# [INSTRUCTIONS TO FOLLOW]
Rewrite the rows below with "screenshot" swapped for "screen image" and everything else left the same. Leave out the pictures.

# [SUPPLIED MATERIAL]
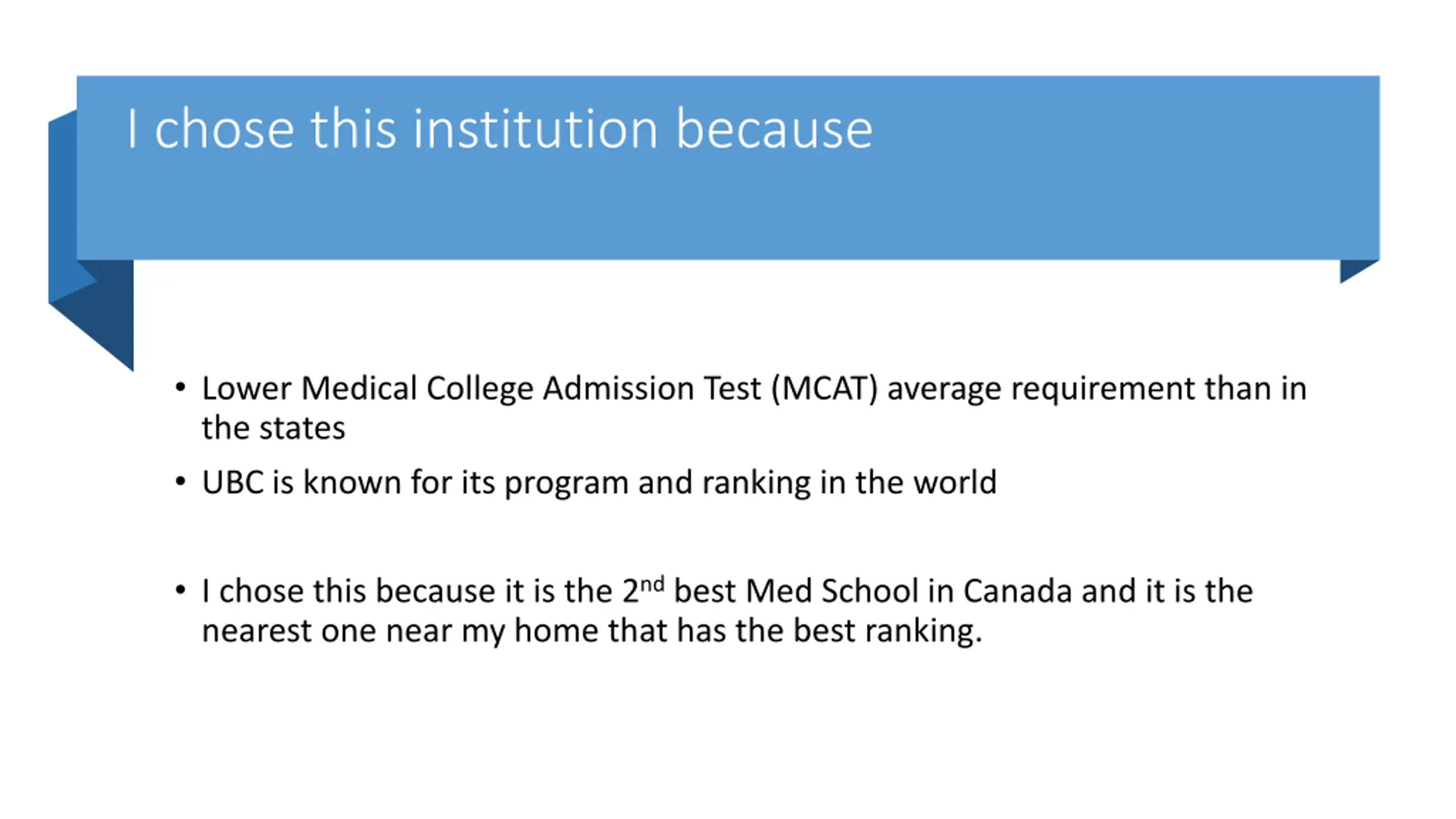Select the word 'UBC' in second bullet
Screen dimensions: 1456x819
(x=233, y=482)
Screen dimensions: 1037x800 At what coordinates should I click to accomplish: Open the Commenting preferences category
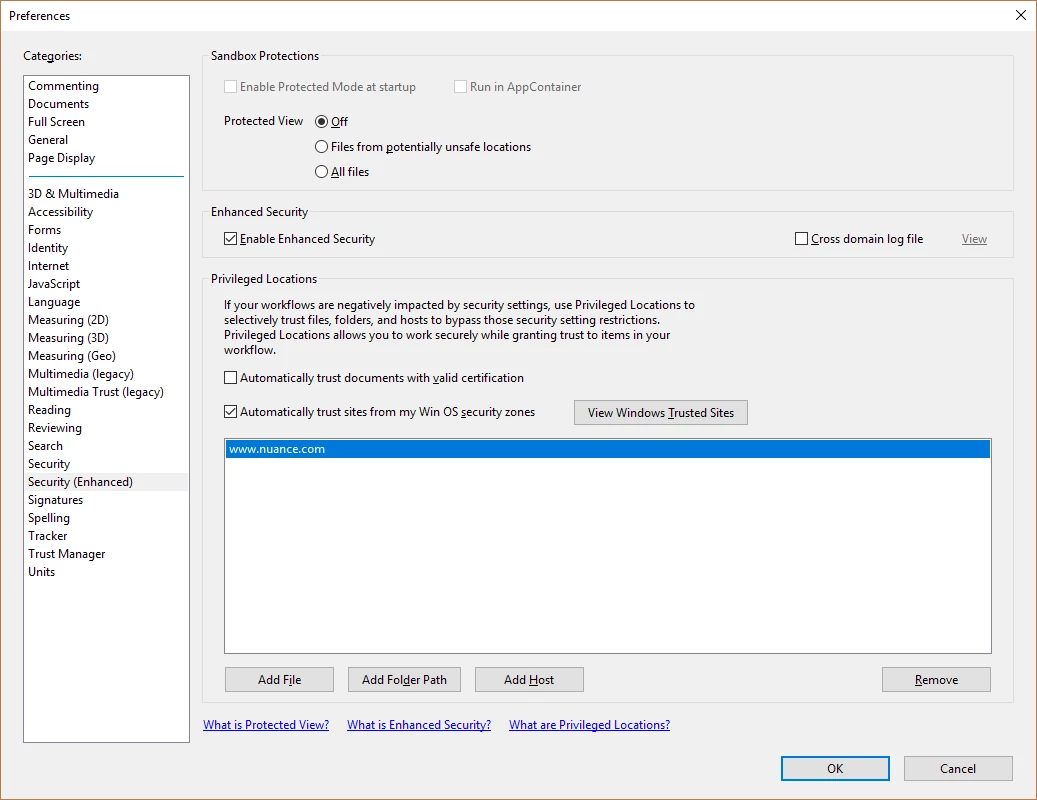63,86
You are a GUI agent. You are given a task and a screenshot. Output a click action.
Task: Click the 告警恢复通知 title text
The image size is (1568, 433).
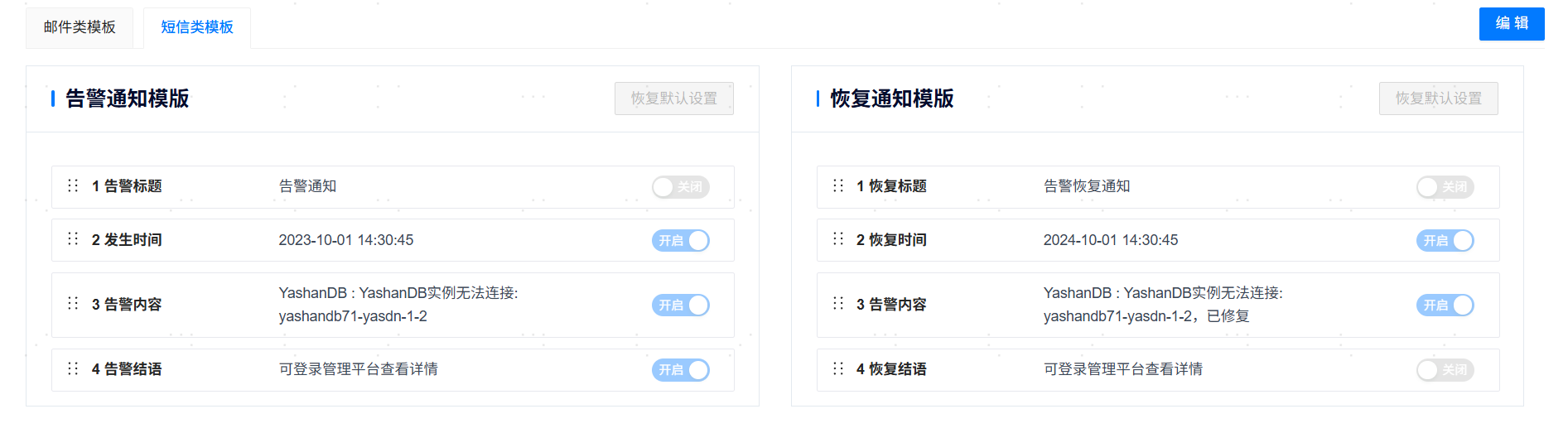tap(1086, 186)
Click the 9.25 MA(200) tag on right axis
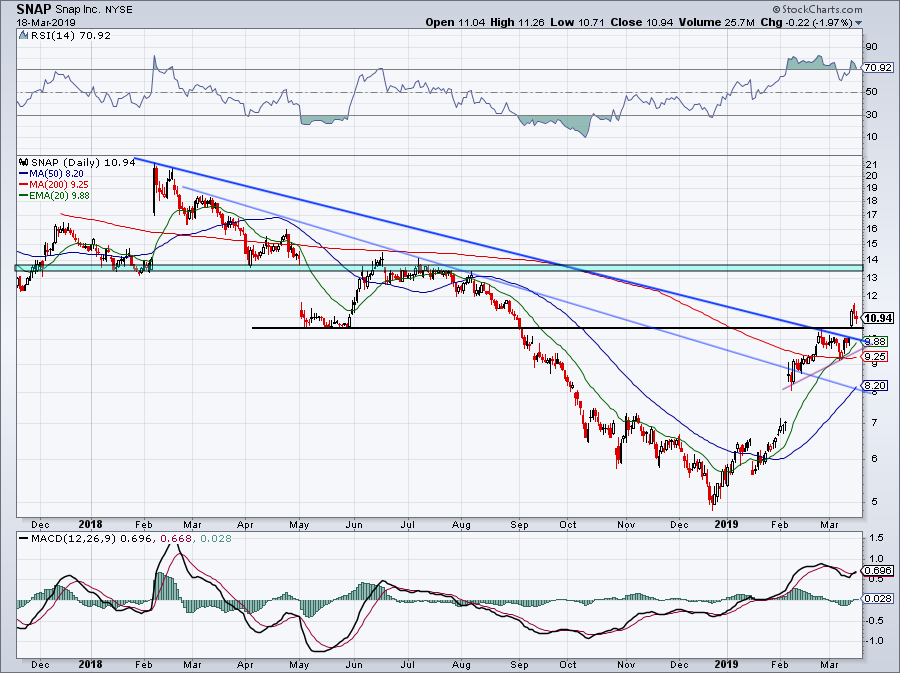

# [FINAL RESULT]
Select the word 'UBC' in second bullet
Screen dimensions: 1456x819
(x=233, y=482)
Screen dimensions: 1037x800 At what coordinates should I click to accomplish: Open the Commenting preferences category
63,86
You are a GUI agent. You are given a task and a screen image. Output a click action.
Task: Click the 告警恢复通知 title text
The image size is (1568, 433).
tap(1086, 186)
Click the 9.25 MA(200) tag on right axis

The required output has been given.